Current federal law requires lawmakers to post their earmark requests online.
Abuses
U.S. Rep. Earl Blumenauer, D-Portland, who is quick to defend the earmark process, said this week that it makes sense to eliminate earmarks to for-profit companies this year.
“Given some abuses in the past, I think it’s reasonable,” Blumenauer said.
Those abuses include hundreds of millions steered by the late Rep. John Murtha, D-Pa., to defense contractors with ties to former Murtha staffers. Those contractors in turn, sent thousands of dollars in campaign contributions to Murtha, who died in February.
That’s a far cry from the case of WaveTech’s earmark request. Federal contribution reports show that Raether hasn’t given money to Wyden or Merkley.
For the past several budget cycles, Rep. Greg Walden, R-Hood River, has only requested earmarks on behalf of nonprofit groups and local governments in Oregon. He was first among the state’s congressional delegation to make his earmark requests public.
Walden couldn’t be reached for comment this week, but, like nearly every House Republican, he’s pledged not to request earmarks this year. He’s asking Democrats to reduce the federal budget by the amount that would have gone to pork barrel projects.
Overall, the dollar value of congressional earmarks has fallen in recent years, according to Citizens Against Government Waste, a nonprofit that campaigns against earmarks. The 2006 spending bills included 9,963 earmarks totaling $29 billion. That number fell by 32 percent, to $19.6 billion, by last year, the group found.
Potential
Raether has produced three prototypes that run on compressed air, but has yet to build a gasoline or diesel-powered model. That will take money, and lots of it, he said.
Brad Tillock, owner of EngSim, an Illinois firm that conducts stimulations of mechanical designs, said Raether’s engine has potential.
“I see many of these inventor types come to me with different ideas,” Tillock said. “Most of the time they don’t have anything. He does have something.”
Whether or not the engine delivers a 50 percent fuel savings remains to be seen, but the potential is worth exploring, Tillock said.
“There’s enough there ... that I see it being really worthwhile to try to build one that will really make power.”
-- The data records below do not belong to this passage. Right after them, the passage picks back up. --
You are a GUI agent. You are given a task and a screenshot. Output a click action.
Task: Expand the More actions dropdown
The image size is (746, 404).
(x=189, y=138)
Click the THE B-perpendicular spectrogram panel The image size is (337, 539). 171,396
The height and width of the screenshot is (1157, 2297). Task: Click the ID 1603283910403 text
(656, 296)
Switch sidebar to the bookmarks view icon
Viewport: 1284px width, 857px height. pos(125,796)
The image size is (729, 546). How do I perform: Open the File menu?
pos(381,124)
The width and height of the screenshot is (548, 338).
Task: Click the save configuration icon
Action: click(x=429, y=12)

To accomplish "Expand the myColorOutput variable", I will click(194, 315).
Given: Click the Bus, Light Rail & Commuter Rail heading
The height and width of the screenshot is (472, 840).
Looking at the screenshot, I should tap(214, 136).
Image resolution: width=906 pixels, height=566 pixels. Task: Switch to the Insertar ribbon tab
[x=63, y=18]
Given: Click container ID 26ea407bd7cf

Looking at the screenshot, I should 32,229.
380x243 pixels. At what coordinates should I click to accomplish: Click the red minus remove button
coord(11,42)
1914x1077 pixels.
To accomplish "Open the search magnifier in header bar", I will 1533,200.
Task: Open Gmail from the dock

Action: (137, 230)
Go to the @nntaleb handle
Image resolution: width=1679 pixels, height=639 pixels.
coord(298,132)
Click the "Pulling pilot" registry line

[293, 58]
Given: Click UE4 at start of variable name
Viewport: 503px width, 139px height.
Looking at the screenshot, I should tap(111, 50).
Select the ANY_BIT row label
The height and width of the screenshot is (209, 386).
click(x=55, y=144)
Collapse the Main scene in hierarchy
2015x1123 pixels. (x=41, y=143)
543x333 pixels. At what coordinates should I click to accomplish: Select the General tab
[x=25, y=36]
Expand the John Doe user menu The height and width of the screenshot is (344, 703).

Raether explored applying for competitive funding from the Pentagon, but ultimately didn’t, because most of the grants would have given ownership of Raether’s idea to the Defense Department, he said.
“We didn’t feel comfortable with the compromises,” he said.
Raether has also collected letters of support from Economic Development for Central Oregon, a University of California-Davis professor and the Central Oregon Community College automotive department coordinator.
Wyden spokeswoman Jennifer Hoelzer said the engine’s potential to improve fuel efficiency justifies federal funding.
“Increased fuel economy is a huge goal at DoD not just because it saves money ... but because it frees up logistical supply lines which endanger American soldiers,” Hoelzer said. “We believe that if a community in the U.S. is going to develop and ultimately manufacture technology to protect our troops and make their vehicles more efficient, then we will do whatever is appropriate to see that it happens in, and that those jobs come to, Deschutes County.”
Merkley said on Thursday that he was impressed by the engine’s potential fuel savings after an earlier visit to the WaveTech facility. He declined on Thursday to defend the earmark request.
“I don’t want to get into a public discussion, earmark by earmark,” Merkley said. He added that he’s also referred the company’s design to the Defense Advanced Research Projects Agency, the Pentagon’s tech research wing.
The whole question could very well be rendered moot, though, if Congress doesn’t pass a budget and spending bills this year. Given the compressed legislative calendar caused by congressional elections this year, it could instead opt for a “continuing resolution,” which largely maintains spending at current levels and usually includes a very small number of earmarks.
“It’s a question mark,” said Blumenauer, about whether the normal budget process will go through.